The ANOVA decomposition is exactly the same as in simple linear regression: \[\begin{align} \underbrace{\text{SST}}_{\text{Variation of }Y_i's} = \underbrace{\text{SSR}}_{\text{Variation of }\hat Y_i's} + \underbrace{\text{SSE}}_{\text{Variation of }\hat \varepsilon_i's} \tag{3.9} \end{align}\] or, equivalently (dividing by \(n\) in (3.9)), \[\begin{align*} \underbrace{s_y^2}_{\text{Variance of }Y_i's} = \underbrace{s_{\hat y}^2}_{\text{Variance of }\hat Y_i's} + \underbrace{(n-k-1)/n\times\hat\sigma^2}_{\text{Variance of }\hat\varepsilon_i's}. \end{align*}\]

Notice the \(n-k-1\) instead of simple linear regression’s \(n-2\), which is the main change.

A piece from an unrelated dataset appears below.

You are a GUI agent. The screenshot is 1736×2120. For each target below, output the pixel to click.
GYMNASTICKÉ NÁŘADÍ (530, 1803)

The graphical interpretation of (3.9) when \(k=2\) is shown in Figures 3.11 and 3.12.

Visualization of the ANOVA decomposition when $k=2$. SST measures the variation of $Y_1,\ldots,Y_n$ with respect to $\bar Y$. SST measures the variation with respect to the conditional means, $\hat\beta_0+\hat\beta_1X_{i1}+\hat\beta_2X_{i2}$. SSE collects the variation of the residuals.

Figure 3.11: Visualization of the ANOVA decomposition when \(k=2\). SST measures the variation of \(Y_1,\ldots,Y_n\) with respect to \(\bar Y\). SST measures the variation with respect to the conditional means, \(\hat\beta_0+\hat\beta_1X_{i1}+\hat\beta_2X_{i2}\). SSE collects the variation of the residuals.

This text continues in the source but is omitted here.